A single run can land anywhere in a ~12 pp window. A pass-rate shift of 4 pp between two pipeline variants is within the noise; a consistent shift of 8+ pp across multiple runs is signal.

How to compare runs. The repo includes scripts/summarize_eval_runs.py, which reads meta.json from any set of run directories and prints min / max / median pass rate and metric means per dataset. The workflow for a meaningful pipeline comparison:

  1. Run the eval 3× for each pipeline variant
  2. Pass the run directories to summarize_eval_runs.py
  3. Compare medians — a change clears the noise floor if it exceeds ~5 pp on pass rate or ~0.05 on any metric mean

The A/B results elsewhere on this page are single-run comparisons. They show directional trends; treat them as hypotheses to confirm with multi-run aggregation.

Next: Retrieval Strategy A/B Tests

The infrastructure supports arbitrary pipeline swaps — any change to chunking, retrieval, or generation can be measured against the same 25-sample benchmark and compared by metric. The next comparison candidates, ordered by expected impact on the current failure modes:

Cross-encoder reranking. Three samples fail because the relevant chunk is retrieved but ranked 4th or 5th. A lightweight cross-encoder (e.g. cross-encoder/ms-marco-MiniLM-L-6-v2) re-scores the top-k candidates after vector retrieval, trading latency for precision. This directly targets the ranking failures without changing what gets retrieved.

Hybrid search (dense + BM25). Four samples fail because the relevant chunk is never retrieved at all — the dense vector search misses it. BM25 sparse retrieval is strong on exact term matches (command names, env var strings, file paths) — exactly the kind of facts that fail in this corpus. A hybrid index combining Reciprocal Rank Fusion of dense and sparse scores should recover these misses.

HyDE (Hypothetical Document Embeddings). Instead of embedding the raw query, HyDE prompts the LLM to generate a hypothetical answer document first, then embeds that. The hypothesis lives in the same semantic space as the corpus chunks, which can improve recall for questions phrased differently from the source text.
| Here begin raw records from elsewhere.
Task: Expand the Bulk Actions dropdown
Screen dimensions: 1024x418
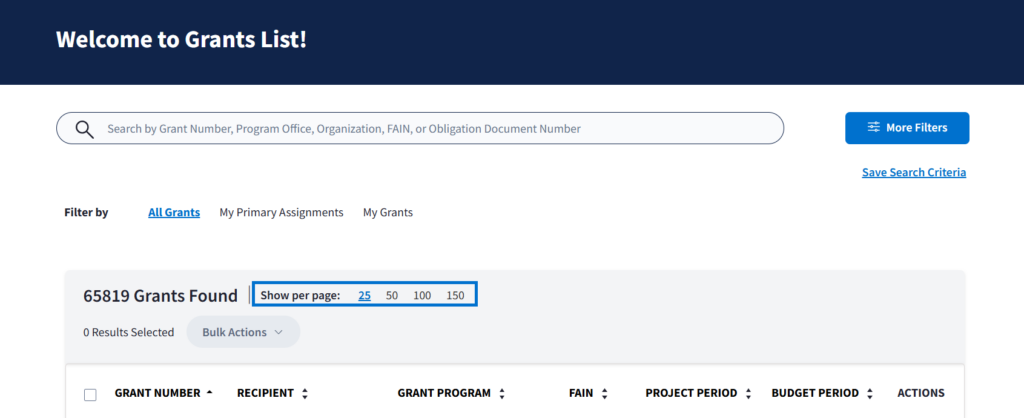Action: click(243, 332)

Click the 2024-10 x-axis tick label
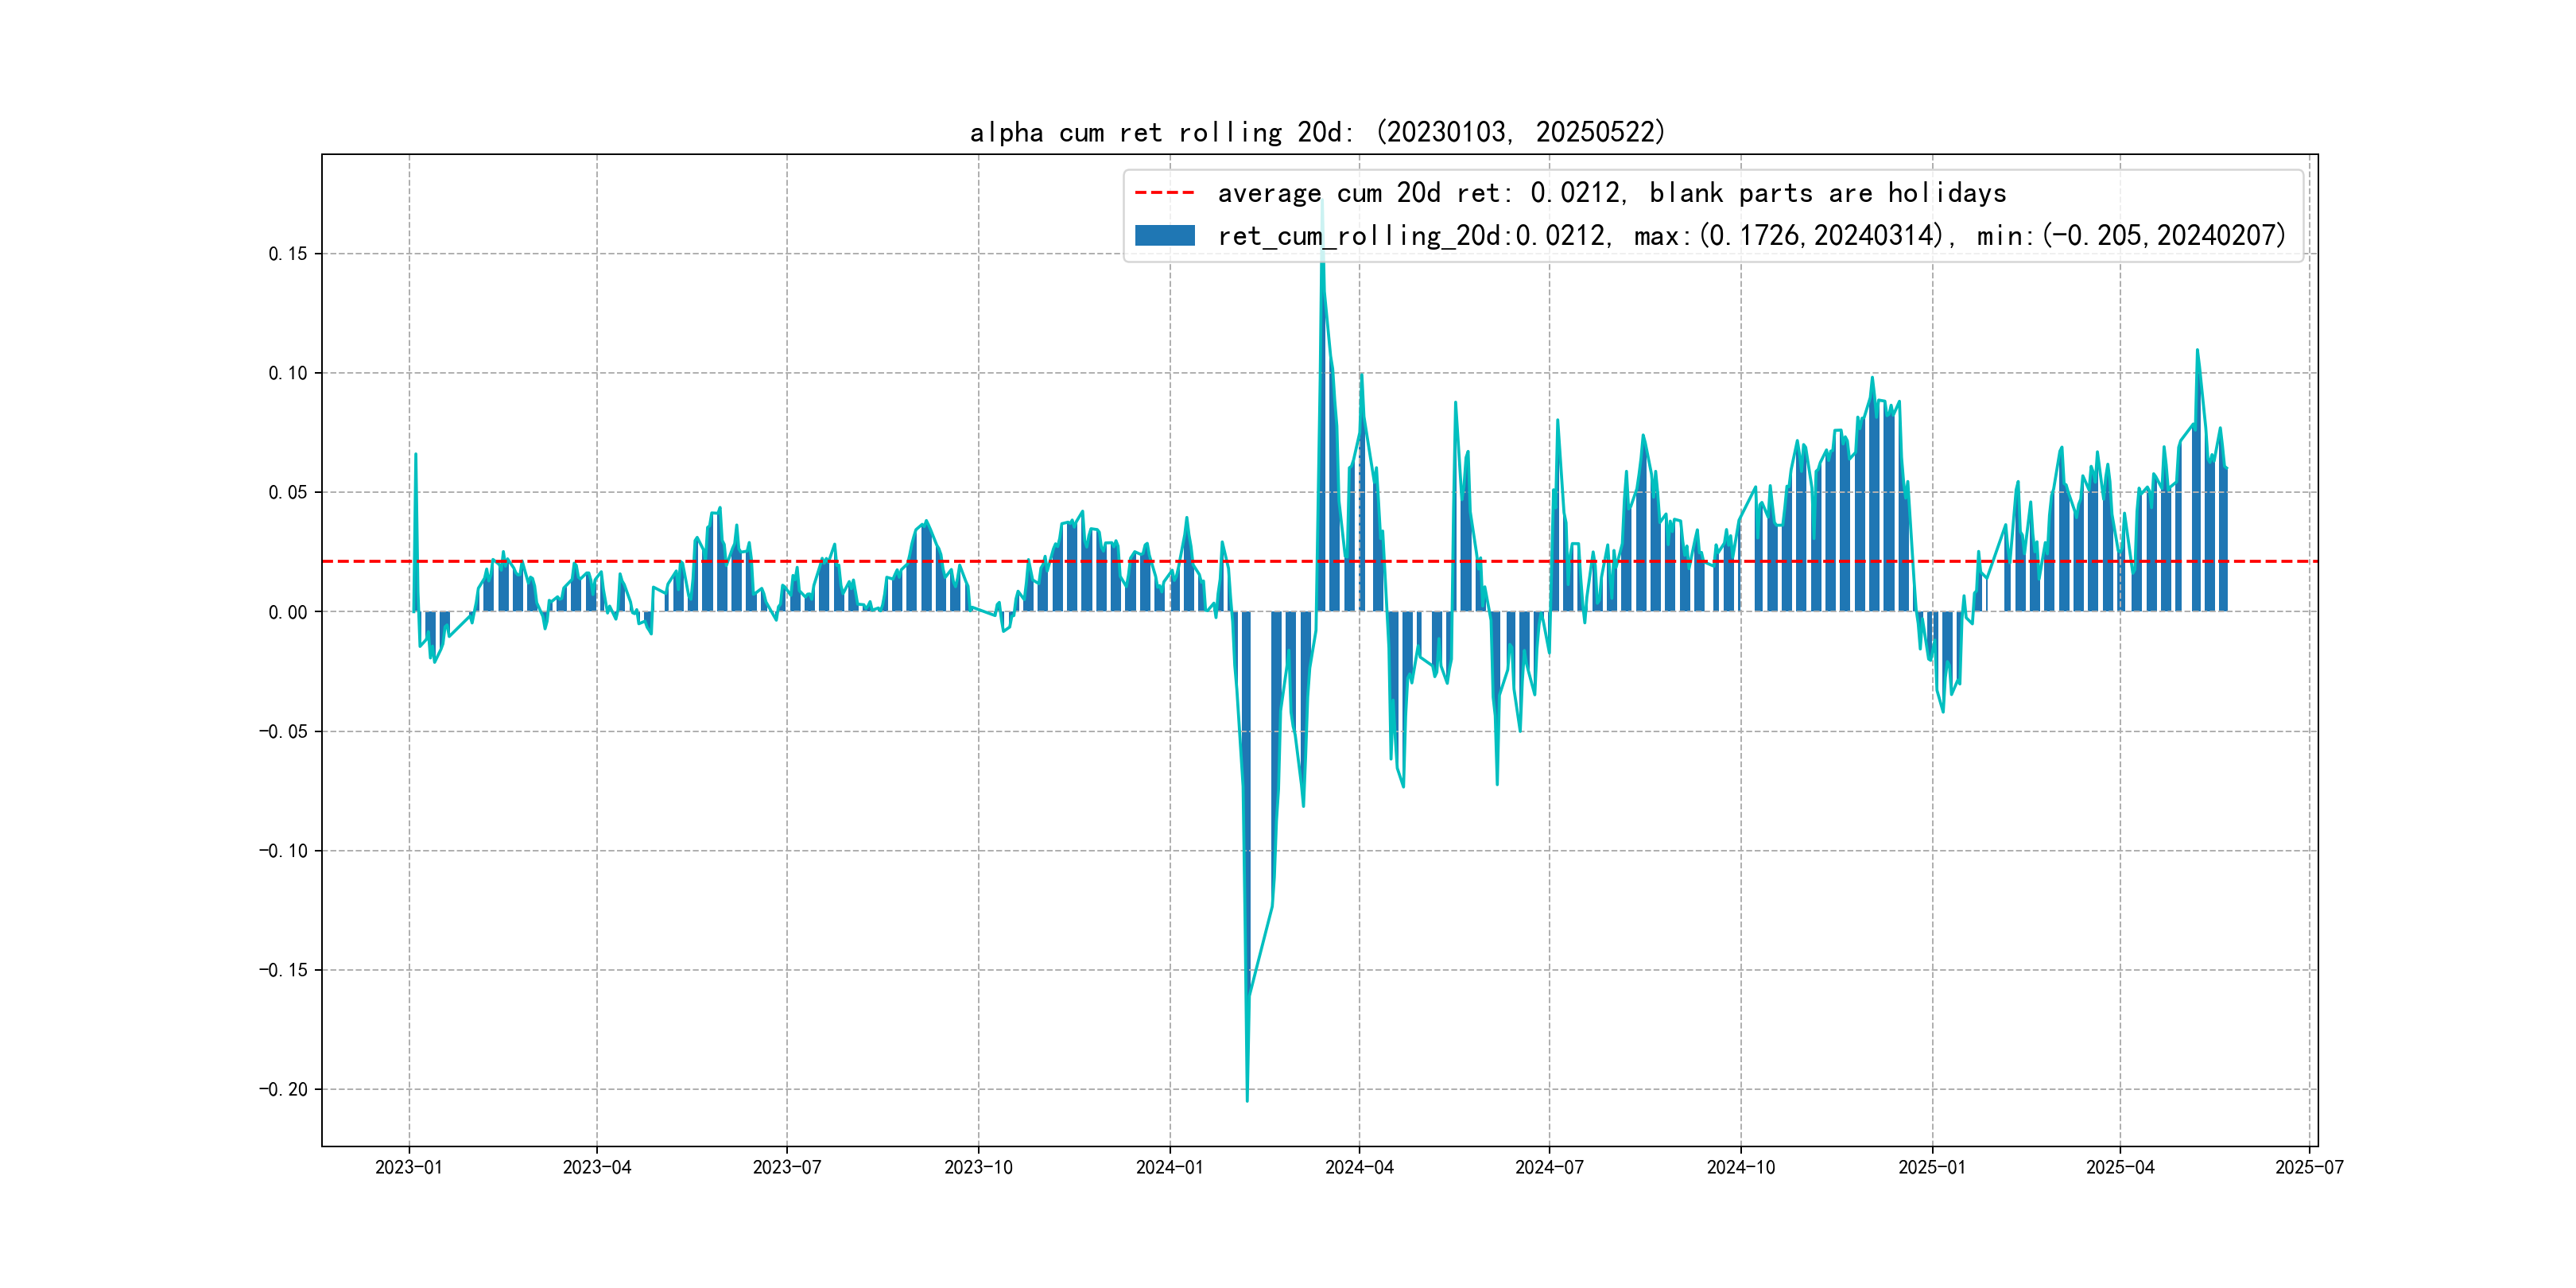1741,1167
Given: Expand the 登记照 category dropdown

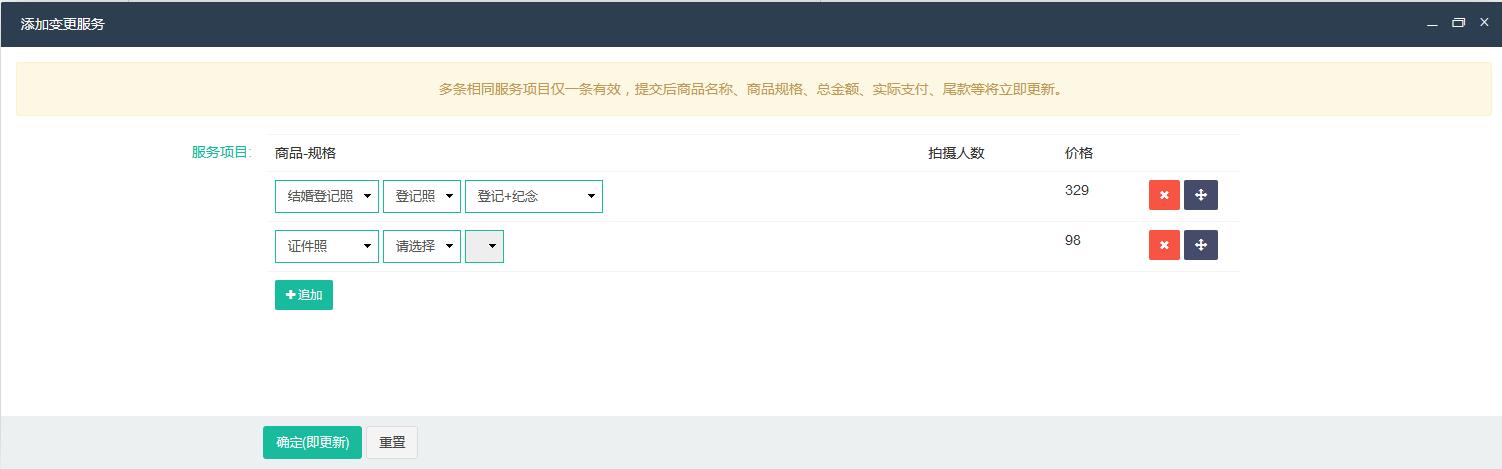Looking at the screenshot, I should coord(421,196).
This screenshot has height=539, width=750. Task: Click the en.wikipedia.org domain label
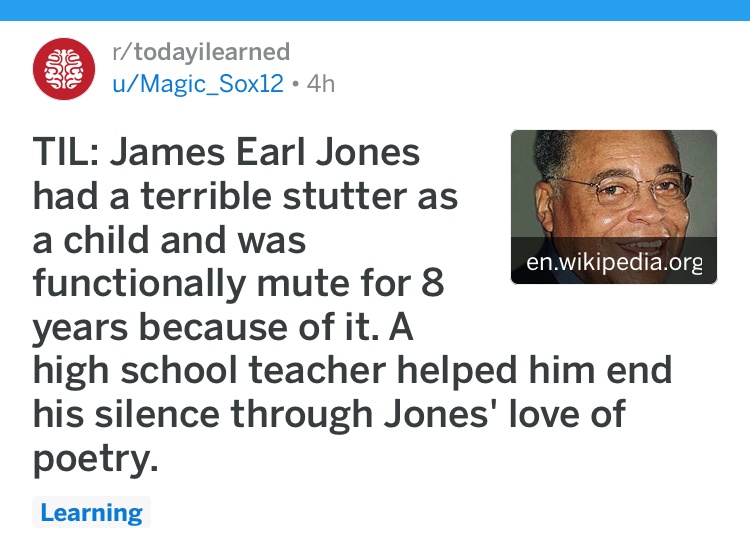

AST-aware code chunking. The current RecursiveChunker splits code at class/def/\n\n boundaries with a character limit. Tree-sitter parsing (via chonkie’s CodeChunker) splits at actual AST nodes — functions are never cut mid-body, and scope context is preserved. This is primarily a chunking quality improvement, but it should help the install-script and systemd categories where function-level context matters.

Each of these represents a single, independently measurable pipeline change — the benchmark stays fixed, and the four-metric scorecard separates retrieval effects from generation effects.